Die Zeugin rollte mit den Augen und stöhnte: »Das habe ich doch alles schon x-mal erzählt.«

Während Lukas Bürg die Stirn runzelte, er mochte diese Art von Frauen nicht, blieb Heerse ganz ruhig. »Tun Sie mir den Gefallen, erzählen Sie es noch einmal.«

»Also schön«, motzte die junge Frau, begann aber schließlich gehorsam die Sätze herunterzuleiern. »Es war im Lula-Klub. Ich war mit Freundinnen dort. Letztes Jahr im Oktober. Ich war eigentlich gar nicht in Stimmung, an diesem Abend auszugehen. Andreas hatte mir wieder einmal eine Eifersuchtsszene gemacht. Das tat er immer, wenn wir Mädelsabend hatten. Jedenfalls saß ich an der Bar und plötzlich tauchte dieser Typ neben mir auf. Ich stehe im Prinzip nicht auf ältere Männer, aber Mark war irgendwie anders ...«

Sie stoppte und Heerse glaubte, Traurigkeit in ihrem Gesichtsausdruck zu lesen.

»Was heißt das?«, drängte er sie freundlich, weiter zu erzählen.

Sina tat sich schwer, immer noch die Unnahbare zu spielen. »Er war so unternehmungslustig und witzig. Es war wie im Film. Ich wies ihn zurück und er legte sich nur noch mehr ins Zeug. Rote Rosen ins Büro, kleine Geschenke, eine Einladung in ein Fünf-Sterne-Restaurant und dann überraschte er mich mit einem Frühstück in Paris. Das war so romantisch ...«

Sie presste die Lippen aufeinander. Nach einem kurzen Augenblick fuhr sie fort: »Schließlich habe ich mich in ihn verliebt.«

Das Mädchen ist wirklich dumm, dachte Heerse, ist auf eine uralte Masche hereingefallen.

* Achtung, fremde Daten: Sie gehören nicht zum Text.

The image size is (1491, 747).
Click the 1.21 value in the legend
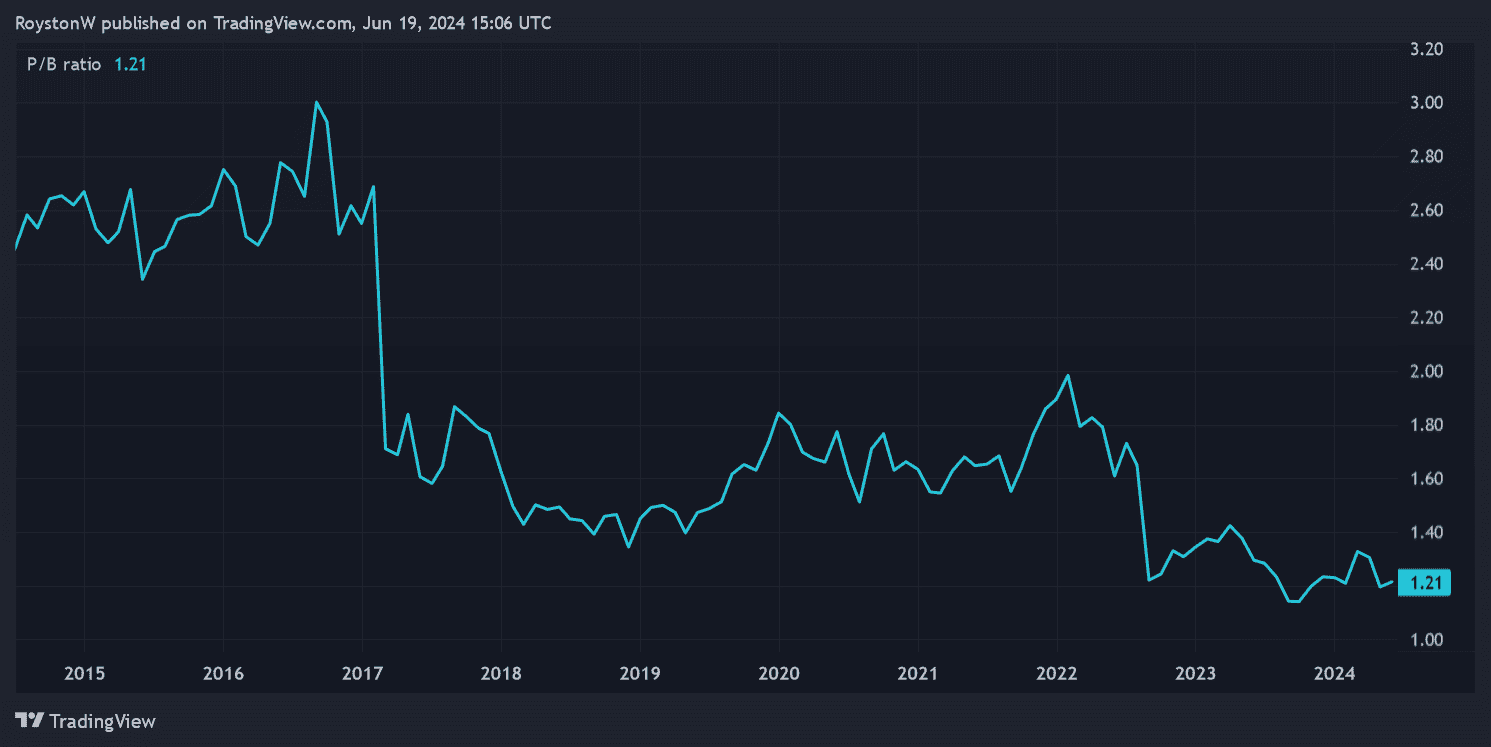coord(130,64)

Irgendwie tat ihm die junge Frau beinahe leid. Warum gerieten die Sina Wiesers dieser Welt auch immer an Typen wie Mark Hanson.

»Was ist dann passiert?«

»Noch vor Weihnachten war es vorbei.«

»Warum?«

»Er hat gesagt, er könne mich nicht mehr treffen. Wegen seiner Frau.«

»Hat er das weiter erklärt?«

Jetzt schnaufte die Zeugin abfällig. »Die Alte wäre geistig nicht mehr auf dem Posten und hätte mit Selbstmord gedroht, wenn er die Affäre mit mir nicht beenden würde. Ist das nicht absurd?«

»Haben Sie ihm geglaubt?«

»Natürlich habe ich das! Wie ich ihm immer alles geglaubt habe!«, rief sie verärgert.

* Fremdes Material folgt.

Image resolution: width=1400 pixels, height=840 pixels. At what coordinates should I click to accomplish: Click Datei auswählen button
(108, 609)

»Haben Sie ihn denn danach noch gesehen?«

»Ja, natürlich im Lula-Klub.«

»Hatte er jemanden dabei? Ich meine, eine Frau?«

Sina schnalzte verächtlich mit der Zunge und erwiderte: »Einmal habe ich gesehen, wie er irgend so eine Tussi an der Bar angequatscht hat.«

Diese Frage hatte ihr bisher niemand gestellt, deshalb hob sie überrascht die Brauen. »Warum, was spielt das jetzt noch für eine Rolle?«

»Beantworten Sie nur die Fragen meines Kollegen«, mischte sich Rieber ein und Sina antwortete: »Ich weiß nicht. Ich habe sie nicht genau gesehen und bin auch gleich gegangen. Verstehen Sie, ich war wütend!«

»Welche Haarfarbe hatte die Frau?«

»Woher soll ich das wissen?« Als die Zeugin bemerkte, wie Heerse sie fragend anstarrte, fuhr sie fort: »An dem Tag war ›Blondinen-Abend‹. Alle Mädels hatten blonde Perücken auf. Im Lula gibt es ab und zu solche Motto-Geschichten. Ist ganz witzig.«

»Haben Sie das Gesicht der Frau gesehen?«

»Nein, ich sah sie nur von hinten.«

»Aber Sie sind sicher, dass es eine Frau war?«

»Ich denke schon«, sagte die Zeugin nun etwas unsicher.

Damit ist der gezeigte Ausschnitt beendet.